Владимир Личутин - Скитальцы
Он занес жонку в карбас, от братневой помощи отказался, положил осторожно на телдоса[31] , отогнул край овчинного одеяла и посмотрел в лицо с печатью страдания в углах побелевших губ: лежит Тина будто живая, только серой пылью хватило застывшие веки, и волосы утеряли прежний медовый цвет. Поцеловал Калина покойницу в лоб и сказал:
– Уж ты прости меня, Тинушка, что так у нас все приключилось. Ой, знатье бы, дак, – закрыл лицо одеялом, но дикими глазами все не мог оторваться от белой потрескавшейся овчины, под которой осталась жена.
– Жарко, спешить надо, – напомнил сзади Гришаня и, как больного, поддерживая под локоть, помог Калине забраться в карбас, шест вложил в покрытые шрамами руки и, забродя по пояс в воду, столкнул карбас на самую быстерь и еще долго стоял, сутулясь, и посылал вдогон православные кресты: – Ну с Богом, хрещеные...
Донька поревел еще и перестал. Он сидел в носу карбаса, не отрываясь смотрел в текучую воду и думал с беспокойством, что вот мамки не стало и как теперь они будут жить. Но в душе почему-то не пропадало ощущение, что матушка умерла ненадолго и невзаправду: Донька и татушка немного поживут одни, а потом маменька вернется. И потому он сидел отвернувшись, но слыша позади любой шорох: глухо покашливал отец, словно бы сдерживал рыдание, шумно перекатывалась под кормой вода, но каждый раз Донька невольно вздрагивал, когда тятька говорил тоскующе одни и те же слова:
– Уж ты прости меня, Тинушка, что так у нас все приключилось. Ой, знатье бы, дак...

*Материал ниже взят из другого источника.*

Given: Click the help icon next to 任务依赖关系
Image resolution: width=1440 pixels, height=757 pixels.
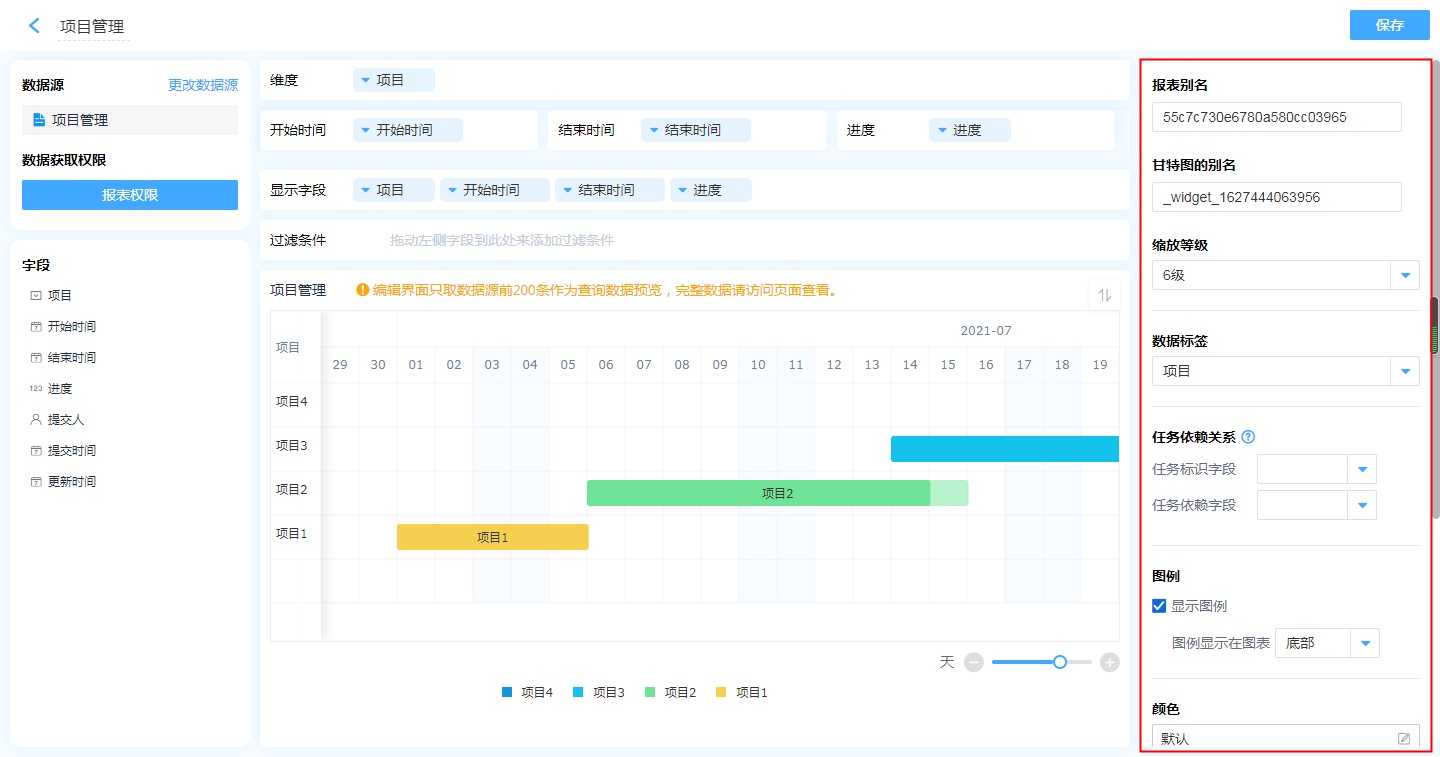Looking at the screenshot, I should pos(1248,437).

Вспоминал Калина прежние совместные годы, и по всему выходило, что вроде бы еще не живали они толком, а лишь примеривались. Повезло Калине с бабой, ой как повезло: по любви сошлись они, по любви. С дядей своим Клавдей Богошковым плотничал у чернотропов в Лобане. А был Калина для Клавди за сына, и даже любее: своих детей Бог не дал, а этот парнишка столь уважительный да послушливый, привязался к дядьке с малых лет, и домой его в поречные Кельи к родителю-батюшке не затянешь на поводу. Да и то правда, брат Иванко все в морях убивается, детишек накопил полную лавку, и потому Клавдя племянника от себя и не гнал, да и сам от доброй души сердце свое грел. Порой убежит Калина на посиделки, а Клавдя своей старухе и говорит: «Послал Бог нам сынка, сподобил, и тебе изустное слово даю, пусть хозяином после смерти моей будет».

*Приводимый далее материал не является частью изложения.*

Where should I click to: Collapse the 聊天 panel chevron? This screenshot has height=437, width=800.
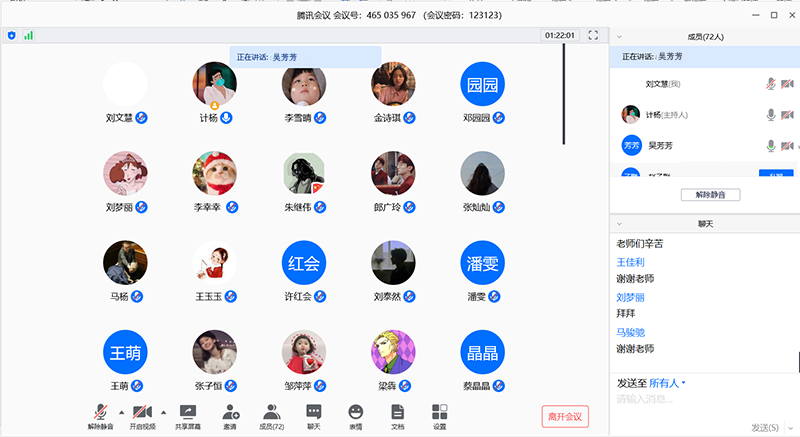coord(620,223)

В тот год они в Лобане две избы рубили и надолго зажились в той деревне. Где-то в белый вечер и поймал Калина взглядом рыжую девку с глазами из синего неба, сразу и сохнуть по ней стал. На посиделки придет, полный фартук ей пряников медовых насыплет да орехов кедровых – для молодых зубов. Улыбнется Калина, хрящеватый нос на сторону уведет, каждому смеяться хочется.
– От тебя обжечься можно, – скажет. – Волосье полымем горит.
– Уж не один сгорел, – ответит она и глаза не потупит. – Воно Степа Окладников стоит, как головешка черный.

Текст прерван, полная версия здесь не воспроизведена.